The Occupational Safety and Health Administration (OSHA) has cited Massachusetts-based P. Gioioso & Sons Inc. with over $70,000 in fines for willfully exposing its employees to electrocution hazards. During a May 9 inspection of a Cambridge work site, OSHA inspectors found employees using a trench rod and a fiberglass pole with a metal end to lift overhead power lines so that excavating equipment could move under the lines and onto the jobsite. This placed workers at risk of electrocution and serious burns. OSHA had previously cited P. Gioioso & Sons Inc. for a similar violation in 2011 at a Framingham work site, which is why OSHA cited the company for a willful violation. A “willful violation” is one “committed with intentional, knowing or voluntary disregard for the law’s requirements, or with plain indifference to worker safety and health.
Plain Indifference to Worker Health and Safety
Some construction site injuries are due to an employer’s carelessness or negligent disregard of workplace dangers. The employer may have not been aware of the specific dangers of a particular jobsite, or an employer may be an “absentee” employer who does not supervise his or her employees. This sort of negligence or carelessness can obviously result in the employer being liable for workers compensation benefits for injuries caused by hazards the employer should have known about and addressed with his or her employees. Even if the employer was not negligent, the employer can still liable for workers compensation benefits if the injury was causally related to the employment.

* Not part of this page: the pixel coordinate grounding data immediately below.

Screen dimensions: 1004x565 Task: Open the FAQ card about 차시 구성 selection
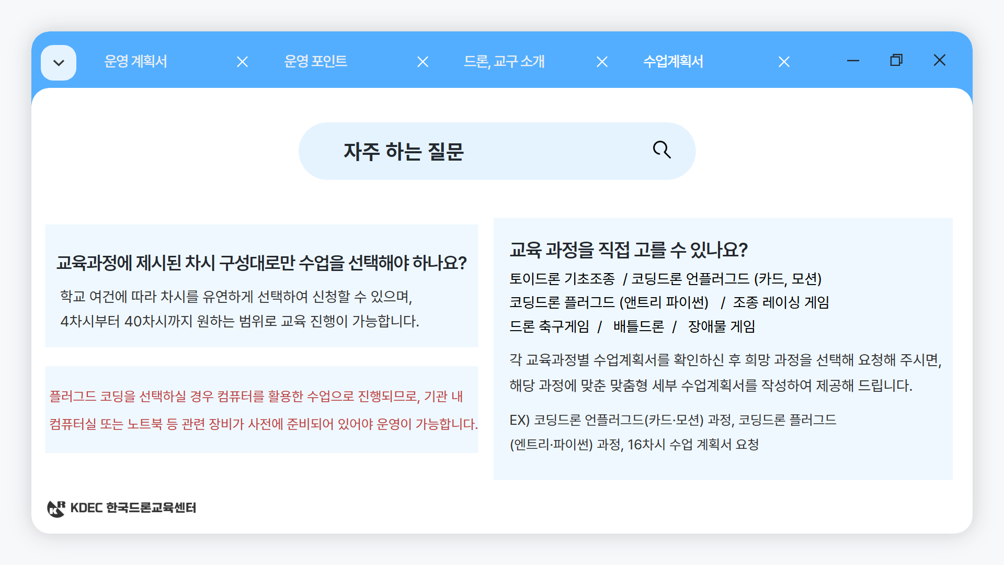click(x=262, y=286)
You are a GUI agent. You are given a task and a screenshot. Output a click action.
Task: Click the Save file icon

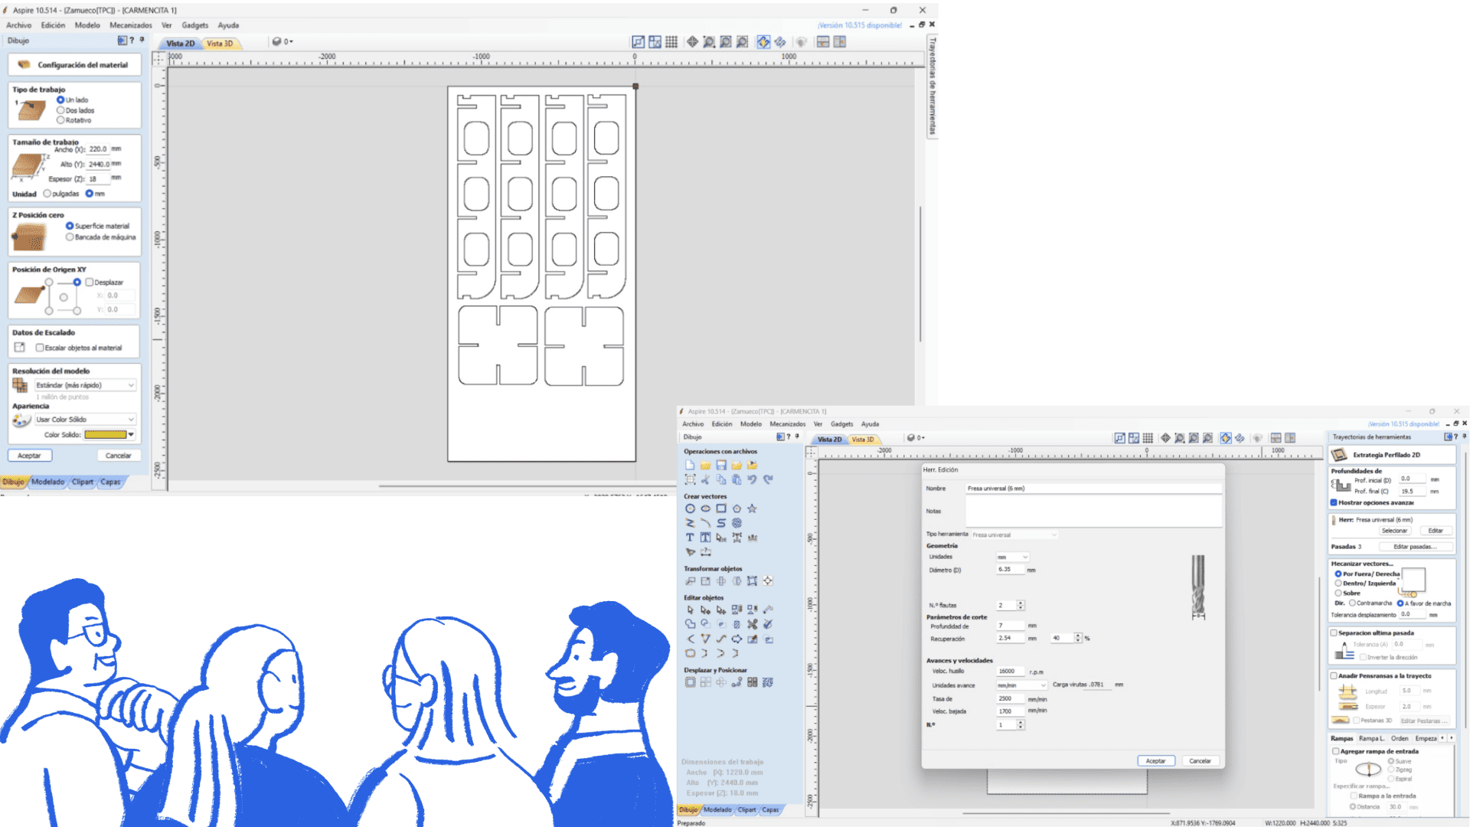(x=720, y=466)
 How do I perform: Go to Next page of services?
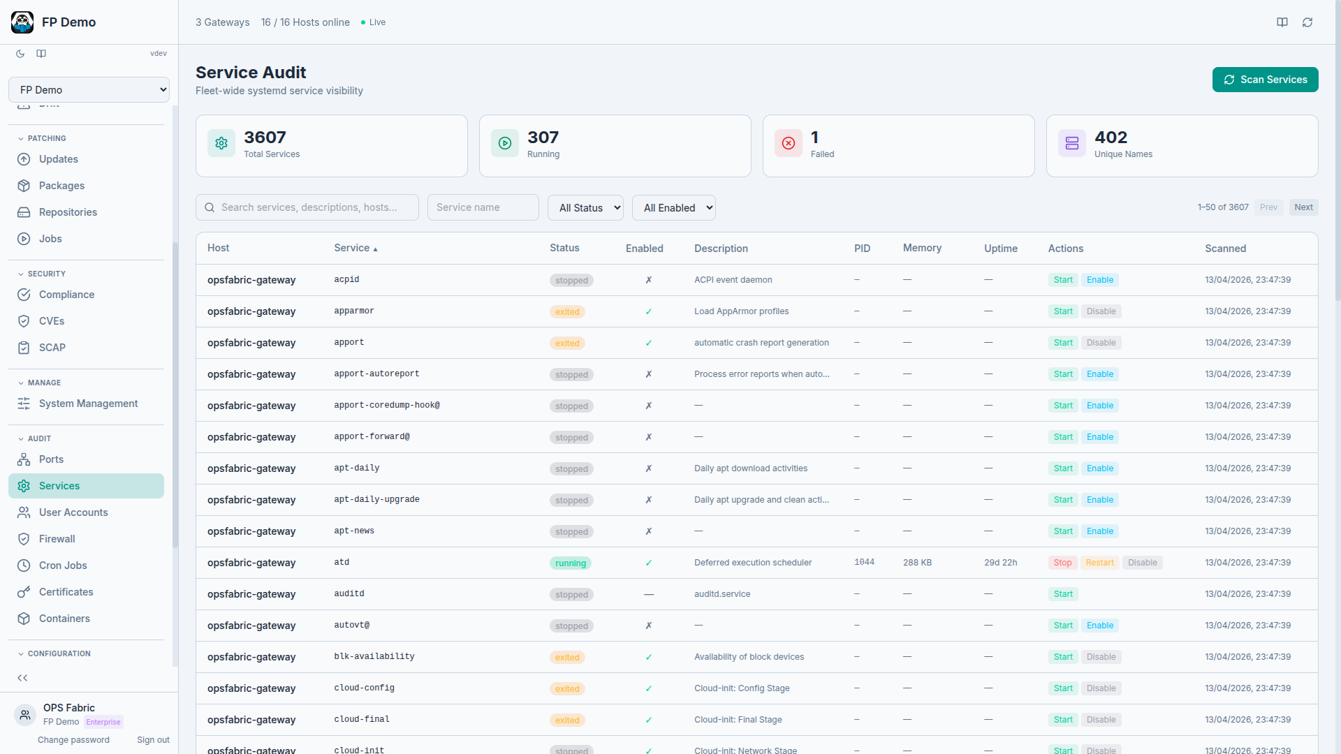tap(1303, 207)
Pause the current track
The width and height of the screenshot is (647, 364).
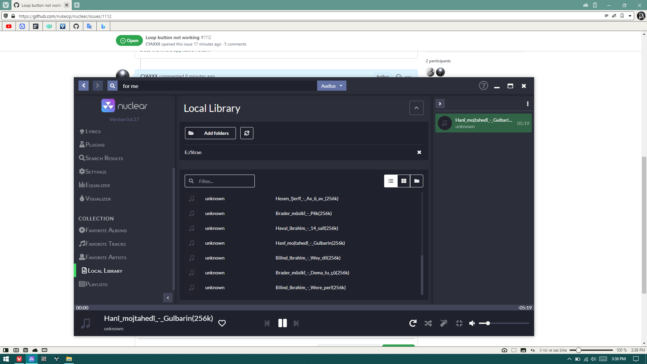click(x=282, y=323)
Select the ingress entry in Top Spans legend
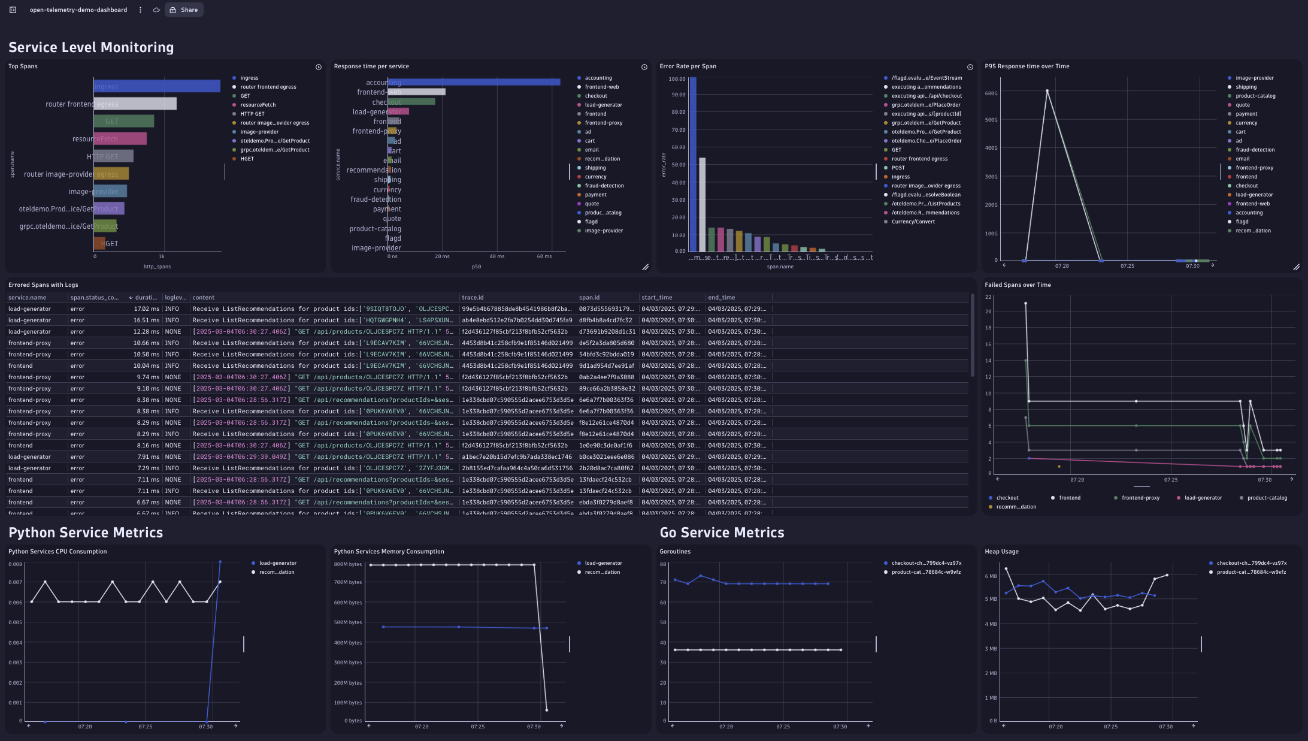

Liability can also result where an employer acts intentionally as well. But proving intentional conduct is more difficult than simply showing an employer was careless. In order to show intentional conduct, the injured plaintiff must usually present additional evidence he or she might not present in a simple negligence case.
The Purpose of Showing Intentional Conduct
One might ask why go through the trouble of showing intentional conduct by an employer. In cases of serious and willful misconduct by an employer, workers compensation benefits can be doubled.